Pixel coordinate grounding data ->
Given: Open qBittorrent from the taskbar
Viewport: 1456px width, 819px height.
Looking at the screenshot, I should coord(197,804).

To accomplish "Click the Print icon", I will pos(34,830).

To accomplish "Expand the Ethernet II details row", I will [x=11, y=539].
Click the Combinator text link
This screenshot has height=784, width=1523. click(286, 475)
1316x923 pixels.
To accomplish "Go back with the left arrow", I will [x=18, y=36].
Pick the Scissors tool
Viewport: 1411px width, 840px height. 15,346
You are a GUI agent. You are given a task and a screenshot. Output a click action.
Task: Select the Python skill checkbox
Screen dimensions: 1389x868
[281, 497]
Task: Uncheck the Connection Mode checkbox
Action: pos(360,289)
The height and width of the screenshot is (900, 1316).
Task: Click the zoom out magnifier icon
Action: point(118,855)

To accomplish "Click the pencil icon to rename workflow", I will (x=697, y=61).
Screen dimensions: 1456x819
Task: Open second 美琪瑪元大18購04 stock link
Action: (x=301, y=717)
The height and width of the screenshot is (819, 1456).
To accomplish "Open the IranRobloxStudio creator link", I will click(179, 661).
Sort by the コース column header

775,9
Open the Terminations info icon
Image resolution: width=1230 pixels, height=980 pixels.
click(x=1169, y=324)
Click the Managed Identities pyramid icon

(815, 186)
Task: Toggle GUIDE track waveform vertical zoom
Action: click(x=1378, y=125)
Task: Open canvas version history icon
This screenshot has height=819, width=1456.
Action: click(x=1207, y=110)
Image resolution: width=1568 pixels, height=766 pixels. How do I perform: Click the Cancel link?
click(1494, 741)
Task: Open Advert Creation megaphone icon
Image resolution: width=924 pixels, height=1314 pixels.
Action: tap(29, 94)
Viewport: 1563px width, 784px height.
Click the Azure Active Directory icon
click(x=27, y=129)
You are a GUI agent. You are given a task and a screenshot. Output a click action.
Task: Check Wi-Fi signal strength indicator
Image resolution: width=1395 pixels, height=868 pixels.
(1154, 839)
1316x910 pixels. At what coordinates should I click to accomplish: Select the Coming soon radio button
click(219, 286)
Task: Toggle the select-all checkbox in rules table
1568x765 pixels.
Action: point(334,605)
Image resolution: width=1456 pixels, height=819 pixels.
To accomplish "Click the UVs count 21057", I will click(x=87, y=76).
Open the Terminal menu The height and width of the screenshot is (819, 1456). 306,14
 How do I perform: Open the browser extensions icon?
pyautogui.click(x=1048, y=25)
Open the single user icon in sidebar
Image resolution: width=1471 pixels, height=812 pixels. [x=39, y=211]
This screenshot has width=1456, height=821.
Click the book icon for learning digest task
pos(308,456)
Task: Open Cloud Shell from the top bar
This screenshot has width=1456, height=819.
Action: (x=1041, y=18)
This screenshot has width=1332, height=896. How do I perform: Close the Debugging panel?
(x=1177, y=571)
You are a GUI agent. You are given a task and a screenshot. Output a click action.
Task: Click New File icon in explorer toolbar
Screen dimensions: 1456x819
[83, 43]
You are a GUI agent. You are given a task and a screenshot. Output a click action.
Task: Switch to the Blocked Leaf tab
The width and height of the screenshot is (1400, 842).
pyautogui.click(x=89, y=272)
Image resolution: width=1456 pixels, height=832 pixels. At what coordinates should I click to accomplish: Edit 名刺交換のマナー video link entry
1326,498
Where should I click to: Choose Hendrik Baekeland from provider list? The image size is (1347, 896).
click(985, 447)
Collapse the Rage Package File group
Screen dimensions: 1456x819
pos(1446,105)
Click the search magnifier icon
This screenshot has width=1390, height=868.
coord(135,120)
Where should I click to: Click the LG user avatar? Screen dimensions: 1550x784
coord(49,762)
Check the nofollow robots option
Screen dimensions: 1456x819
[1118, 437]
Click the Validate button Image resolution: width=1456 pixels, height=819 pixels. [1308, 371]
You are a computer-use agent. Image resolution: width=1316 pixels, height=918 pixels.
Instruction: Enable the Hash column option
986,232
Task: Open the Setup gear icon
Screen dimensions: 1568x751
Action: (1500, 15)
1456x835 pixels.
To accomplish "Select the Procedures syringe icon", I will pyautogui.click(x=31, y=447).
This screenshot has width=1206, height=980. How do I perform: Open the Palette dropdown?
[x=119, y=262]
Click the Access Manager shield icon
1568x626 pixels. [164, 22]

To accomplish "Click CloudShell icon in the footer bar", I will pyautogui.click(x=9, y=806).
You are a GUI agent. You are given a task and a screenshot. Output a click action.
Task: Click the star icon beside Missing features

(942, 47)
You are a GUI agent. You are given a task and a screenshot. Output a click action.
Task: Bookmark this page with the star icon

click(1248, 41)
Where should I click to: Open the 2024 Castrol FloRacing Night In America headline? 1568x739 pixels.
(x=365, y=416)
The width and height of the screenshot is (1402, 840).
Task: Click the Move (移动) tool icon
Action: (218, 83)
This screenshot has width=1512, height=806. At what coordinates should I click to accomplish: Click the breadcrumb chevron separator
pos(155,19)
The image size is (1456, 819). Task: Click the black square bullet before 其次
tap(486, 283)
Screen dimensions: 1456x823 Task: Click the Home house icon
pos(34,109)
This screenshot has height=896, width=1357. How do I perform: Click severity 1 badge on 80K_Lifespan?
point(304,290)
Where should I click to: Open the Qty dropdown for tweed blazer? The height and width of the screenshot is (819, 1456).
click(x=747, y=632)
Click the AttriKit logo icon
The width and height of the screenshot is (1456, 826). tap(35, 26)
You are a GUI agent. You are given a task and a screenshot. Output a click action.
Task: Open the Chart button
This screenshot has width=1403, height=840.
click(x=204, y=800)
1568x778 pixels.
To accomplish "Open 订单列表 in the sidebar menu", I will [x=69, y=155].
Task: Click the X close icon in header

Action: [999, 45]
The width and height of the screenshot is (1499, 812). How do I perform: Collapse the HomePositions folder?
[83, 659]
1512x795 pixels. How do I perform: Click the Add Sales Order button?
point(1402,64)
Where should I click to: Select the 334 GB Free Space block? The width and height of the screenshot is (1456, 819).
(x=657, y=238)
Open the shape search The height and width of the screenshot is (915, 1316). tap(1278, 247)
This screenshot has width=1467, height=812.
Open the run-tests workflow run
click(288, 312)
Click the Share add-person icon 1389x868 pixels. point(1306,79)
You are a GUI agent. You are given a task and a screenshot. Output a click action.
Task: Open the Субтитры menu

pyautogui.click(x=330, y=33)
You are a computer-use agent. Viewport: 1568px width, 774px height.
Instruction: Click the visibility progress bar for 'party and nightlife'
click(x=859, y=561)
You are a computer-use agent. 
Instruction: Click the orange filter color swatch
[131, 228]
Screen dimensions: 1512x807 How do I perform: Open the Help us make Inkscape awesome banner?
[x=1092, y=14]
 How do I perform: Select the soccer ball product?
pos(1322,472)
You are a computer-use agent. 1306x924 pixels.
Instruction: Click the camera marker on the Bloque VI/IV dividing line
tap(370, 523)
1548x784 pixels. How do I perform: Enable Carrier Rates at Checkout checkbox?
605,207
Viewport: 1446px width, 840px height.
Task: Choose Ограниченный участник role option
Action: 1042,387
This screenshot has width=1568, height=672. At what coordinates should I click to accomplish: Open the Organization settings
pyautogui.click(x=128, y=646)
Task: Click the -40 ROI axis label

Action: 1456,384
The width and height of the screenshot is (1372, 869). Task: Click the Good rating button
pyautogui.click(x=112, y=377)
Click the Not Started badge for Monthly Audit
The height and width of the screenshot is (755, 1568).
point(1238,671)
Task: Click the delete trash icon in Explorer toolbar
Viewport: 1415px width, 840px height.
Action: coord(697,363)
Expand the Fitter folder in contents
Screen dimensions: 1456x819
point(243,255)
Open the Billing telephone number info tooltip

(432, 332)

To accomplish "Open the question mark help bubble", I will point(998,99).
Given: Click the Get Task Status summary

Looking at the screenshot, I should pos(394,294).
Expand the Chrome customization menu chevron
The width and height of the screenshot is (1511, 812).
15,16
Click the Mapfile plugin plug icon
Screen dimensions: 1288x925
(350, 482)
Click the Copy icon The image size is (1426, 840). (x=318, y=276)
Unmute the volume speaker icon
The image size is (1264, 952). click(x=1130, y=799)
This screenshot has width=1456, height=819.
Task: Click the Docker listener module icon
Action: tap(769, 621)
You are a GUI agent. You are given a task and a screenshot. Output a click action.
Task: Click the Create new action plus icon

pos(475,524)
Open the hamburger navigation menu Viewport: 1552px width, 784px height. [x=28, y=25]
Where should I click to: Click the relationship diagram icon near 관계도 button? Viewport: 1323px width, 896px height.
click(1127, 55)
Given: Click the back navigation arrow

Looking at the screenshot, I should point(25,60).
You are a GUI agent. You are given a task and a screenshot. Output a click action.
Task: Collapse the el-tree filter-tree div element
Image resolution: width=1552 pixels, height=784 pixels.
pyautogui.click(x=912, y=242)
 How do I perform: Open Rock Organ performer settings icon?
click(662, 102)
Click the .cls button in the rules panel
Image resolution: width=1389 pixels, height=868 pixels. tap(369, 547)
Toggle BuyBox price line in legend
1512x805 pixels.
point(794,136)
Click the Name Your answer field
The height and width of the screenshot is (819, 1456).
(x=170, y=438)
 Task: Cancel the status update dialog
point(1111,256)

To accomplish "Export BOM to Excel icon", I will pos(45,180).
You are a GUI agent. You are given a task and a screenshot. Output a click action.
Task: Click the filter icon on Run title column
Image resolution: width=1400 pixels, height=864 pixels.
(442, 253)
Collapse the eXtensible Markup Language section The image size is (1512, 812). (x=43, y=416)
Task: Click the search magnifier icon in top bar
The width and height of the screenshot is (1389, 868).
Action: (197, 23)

PROBLEM DETAILS ->
Copy each line of the data that includes the word "toolbar".

EXERCISE OUTPUT ->
Task: Click New File icon in explorer toolbar
Task: Click the delete trash icon in Explorer toolbar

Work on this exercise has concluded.